Dataset rows

>>>>>

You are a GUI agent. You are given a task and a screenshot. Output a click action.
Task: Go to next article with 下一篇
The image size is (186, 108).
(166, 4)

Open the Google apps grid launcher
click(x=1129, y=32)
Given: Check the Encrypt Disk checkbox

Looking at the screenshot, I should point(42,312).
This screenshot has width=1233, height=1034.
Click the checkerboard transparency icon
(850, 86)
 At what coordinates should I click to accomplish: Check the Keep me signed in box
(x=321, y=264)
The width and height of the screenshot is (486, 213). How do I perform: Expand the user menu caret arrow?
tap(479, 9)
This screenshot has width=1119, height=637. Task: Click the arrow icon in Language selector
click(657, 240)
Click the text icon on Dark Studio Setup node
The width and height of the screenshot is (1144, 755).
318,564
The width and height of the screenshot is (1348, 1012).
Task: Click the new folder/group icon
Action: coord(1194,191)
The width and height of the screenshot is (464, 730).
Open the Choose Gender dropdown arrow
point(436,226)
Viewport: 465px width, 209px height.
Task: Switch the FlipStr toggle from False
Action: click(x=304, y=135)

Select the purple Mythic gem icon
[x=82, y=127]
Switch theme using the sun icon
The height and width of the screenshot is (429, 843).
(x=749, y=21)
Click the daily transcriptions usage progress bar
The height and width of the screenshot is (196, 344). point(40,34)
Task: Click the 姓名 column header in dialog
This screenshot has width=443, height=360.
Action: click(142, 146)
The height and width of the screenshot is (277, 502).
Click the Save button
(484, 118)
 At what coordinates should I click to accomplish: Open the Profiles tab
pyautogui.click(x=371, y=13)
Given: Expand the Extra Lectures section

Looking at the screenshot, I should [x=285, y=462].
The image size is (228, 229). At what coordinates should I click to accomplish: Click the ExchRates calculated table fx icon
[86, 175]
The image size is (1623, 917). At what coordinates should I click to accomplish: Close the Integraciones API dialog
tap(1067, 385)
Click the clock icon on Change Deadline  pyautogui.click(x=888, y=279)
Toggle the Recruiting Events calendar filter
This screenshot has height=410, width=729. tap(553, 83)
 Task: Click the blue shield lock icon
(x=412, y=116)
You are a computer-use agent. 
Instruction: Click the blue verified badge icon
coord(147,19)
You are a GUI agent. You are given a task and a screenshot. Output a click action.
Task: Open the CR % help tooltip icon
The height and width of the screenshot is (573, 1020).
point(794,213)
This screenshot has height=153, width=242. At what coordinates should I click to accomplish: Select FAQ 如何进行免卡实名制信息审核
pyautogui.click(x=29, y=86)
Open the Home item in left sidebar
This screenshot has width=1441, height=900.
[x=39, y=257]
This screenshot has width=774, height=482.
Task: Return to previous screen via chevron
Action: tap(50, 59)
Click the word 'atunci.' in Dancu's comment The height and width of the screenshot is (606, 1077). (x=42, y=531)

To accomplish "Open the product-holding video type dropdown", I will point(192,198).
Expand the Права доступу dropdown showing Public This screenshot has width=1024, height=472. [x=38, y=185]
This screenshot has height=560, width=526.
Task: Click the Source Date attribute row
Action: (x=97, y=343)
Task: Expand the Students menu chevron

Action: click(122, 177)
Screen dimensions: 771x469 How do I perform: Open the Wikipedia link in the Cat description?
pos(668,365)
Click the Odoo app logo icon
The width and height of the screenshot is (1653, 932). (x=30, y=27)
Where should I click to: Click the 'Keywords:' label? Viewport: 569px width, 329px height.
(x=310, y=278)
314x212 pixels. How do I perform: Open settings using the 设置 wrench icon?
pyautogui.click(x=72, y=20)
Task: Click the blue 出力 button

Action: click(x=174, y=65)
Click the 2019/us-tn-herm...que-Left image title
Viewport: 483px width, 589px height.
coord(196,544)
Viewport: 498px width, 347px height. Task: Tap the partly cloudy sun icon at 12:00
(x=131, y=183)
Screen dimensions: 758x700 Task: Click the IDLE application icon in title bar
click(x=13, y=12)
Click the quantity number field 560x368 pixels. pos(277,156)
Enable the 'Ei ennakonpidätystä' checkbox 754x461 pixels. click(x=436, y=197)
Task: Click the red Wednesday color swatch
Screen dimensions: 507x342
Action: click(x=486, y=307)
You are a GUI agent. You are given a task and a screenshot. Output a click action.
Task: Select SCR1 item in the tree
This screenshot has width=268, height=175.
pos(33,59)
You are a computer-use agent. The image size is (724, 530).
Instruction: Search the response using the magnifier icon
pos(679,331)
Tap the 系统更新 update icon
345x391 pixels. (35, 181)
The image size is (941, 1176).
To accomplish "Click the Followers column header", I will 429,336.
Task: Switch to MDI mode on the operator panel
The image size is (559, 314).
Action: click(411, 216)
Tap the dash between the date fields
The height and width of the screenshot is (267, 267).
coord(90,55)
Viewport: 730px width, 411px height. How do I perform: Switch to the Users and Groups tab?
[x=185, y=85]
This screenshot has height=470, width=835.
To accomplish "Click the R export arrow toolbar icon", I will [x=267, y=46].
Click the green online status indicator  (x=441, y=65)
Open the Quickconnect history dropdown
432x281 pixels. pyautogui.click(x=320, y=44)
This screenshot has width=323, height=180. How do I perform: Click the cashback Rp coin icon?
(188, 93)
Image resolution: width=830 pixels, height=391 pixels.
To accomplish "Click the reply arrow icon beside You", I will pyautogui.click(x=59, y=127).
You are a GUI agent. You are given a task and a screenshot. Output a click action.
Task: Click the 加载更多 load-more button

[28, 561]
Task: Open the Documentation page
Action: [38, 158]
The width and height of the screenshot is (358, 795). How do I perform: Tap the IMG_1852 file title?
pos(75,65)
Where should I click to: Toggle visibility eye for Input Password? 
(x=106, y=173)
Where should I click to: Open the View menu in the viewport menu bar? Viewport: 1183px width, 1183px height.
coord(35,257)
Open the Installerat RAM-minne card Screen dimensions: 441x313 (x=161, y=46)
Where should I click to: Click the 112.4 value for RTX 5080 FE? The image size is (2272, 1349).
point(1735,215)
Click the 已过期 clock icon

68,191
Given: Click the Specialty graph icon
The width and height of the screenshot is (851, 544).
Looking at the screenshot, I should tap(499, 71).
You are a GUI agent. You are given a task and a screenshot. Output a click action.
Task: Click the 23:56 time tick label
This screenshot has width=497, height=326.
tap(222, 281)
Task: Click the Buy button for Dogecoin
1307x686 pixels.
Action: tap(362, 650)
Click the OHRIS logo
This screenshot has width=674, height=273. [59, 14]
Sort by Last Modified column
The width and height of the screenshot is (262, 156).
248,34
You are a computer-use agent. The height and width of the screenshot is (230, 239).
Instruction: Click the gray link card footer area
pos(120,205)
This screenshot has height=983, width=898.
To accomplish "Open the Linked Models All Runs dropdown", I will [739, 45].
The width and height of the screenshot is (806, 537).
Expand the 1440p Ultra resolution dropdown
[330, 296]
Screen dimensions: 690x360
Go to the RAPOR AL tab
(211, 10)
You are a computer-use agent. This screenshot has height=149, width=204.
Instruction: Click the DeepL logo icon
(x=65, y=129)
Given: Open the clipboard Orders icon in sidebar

<<<<<

Reproduce word for word the part of the material above that opens with the line containing "The width and height of the screenshot is (486, 213)." and closes with the line containing "Action: coord(1194,191)", including both of those lines.

RESULT:
The width and height of the screenshot is (486, 213). How do I perform: Expand the user menu caret arrow?
tap(479, 9)
This screenshot has width=1119, height=637. Task: Click the arrow icon in Language selector
click(657, 240)
Click the text icon on Dark Studio Setup node
The width and height of the screenshot is (1144, 755).
318,564
The width and height of the screenshot is (1348, 1012).
Task: Click the new folder/group icon
Action: coord(1194,191)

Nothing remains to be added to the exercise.